**What the task requires:** Below are the entries. Transcribe exactly the lines from the one with "Open the IMDb Link for The Dark Knight Rises" through the one with "Given: Copy the render context JSON", ends included, and leave out all others.

**Recorded information:**

------------------------------------------------

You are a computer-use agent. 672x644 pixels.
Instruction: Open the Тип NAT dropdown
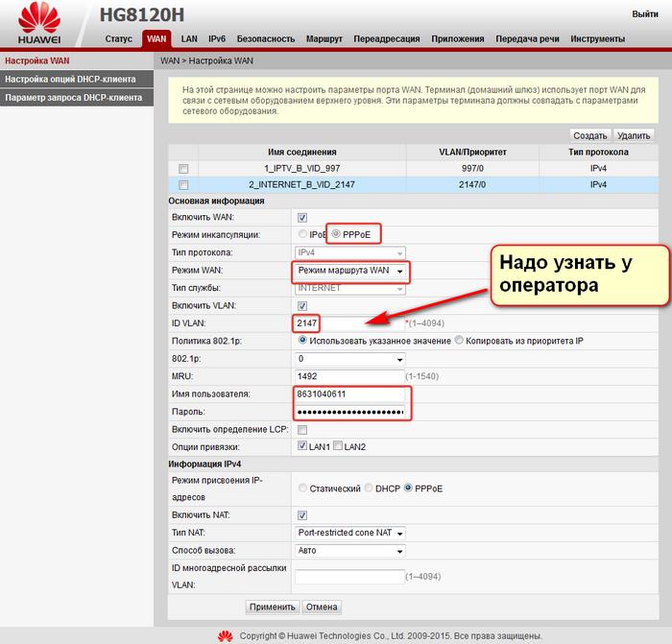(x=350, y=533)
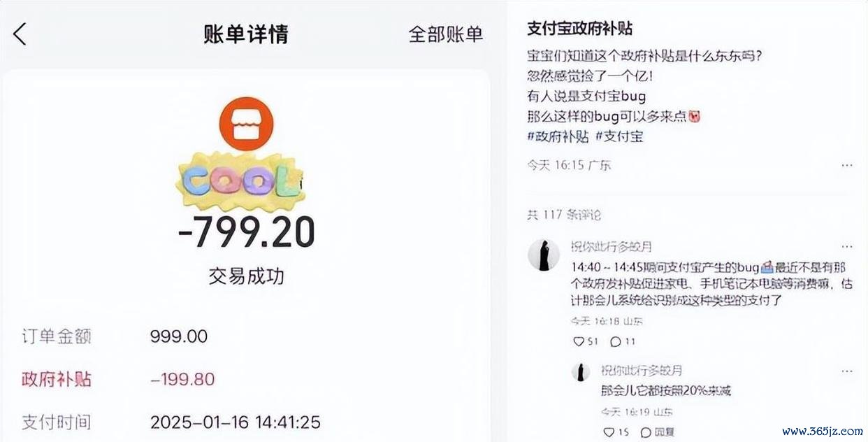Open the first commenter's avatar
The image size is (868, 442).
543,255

------------------------------------------------

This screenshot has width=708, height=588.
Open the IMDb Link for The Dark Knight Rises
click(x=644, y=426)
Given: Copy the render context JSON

------------------------------------------------

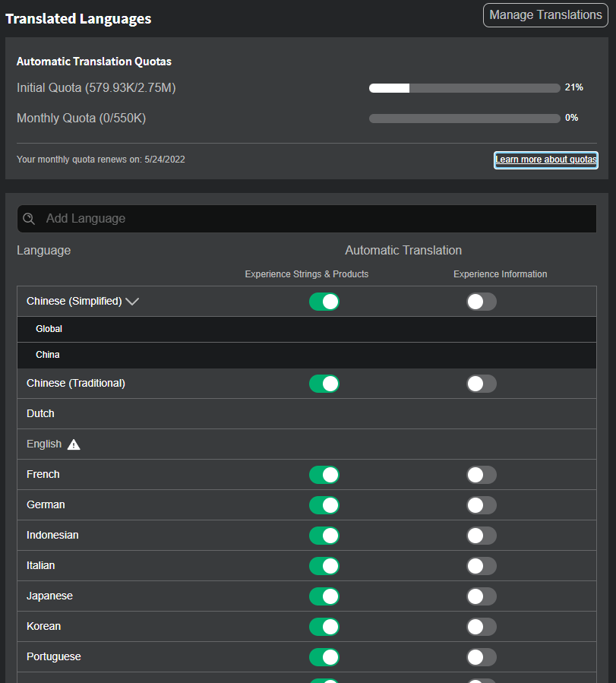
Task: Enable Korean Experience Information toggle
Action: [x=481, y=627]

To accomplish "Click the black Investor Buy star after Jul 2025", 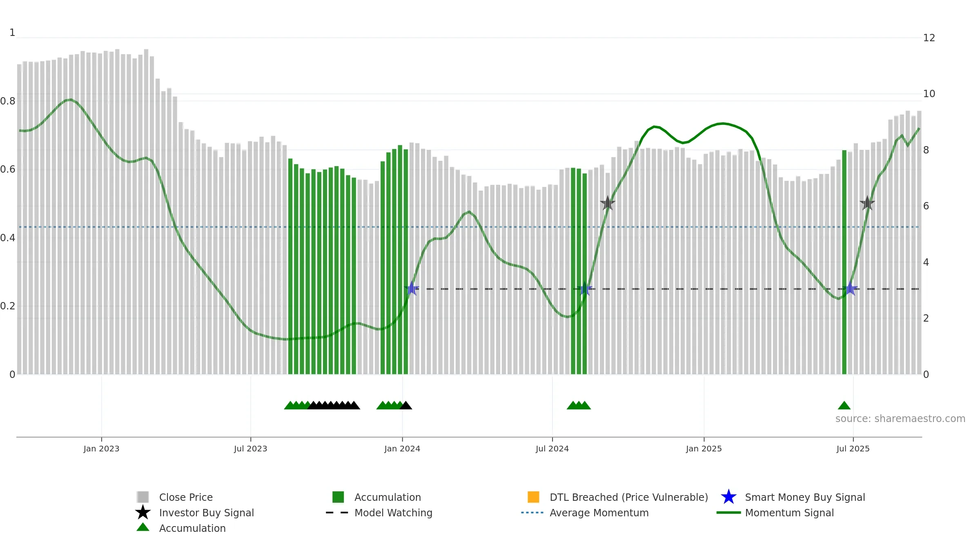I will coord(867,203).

------------------------------------------------

**Completed exercise:**
Open the IMDb Link for The Dark Knight Rises
click(x=644, y=426)
Given: Copy the render context JSON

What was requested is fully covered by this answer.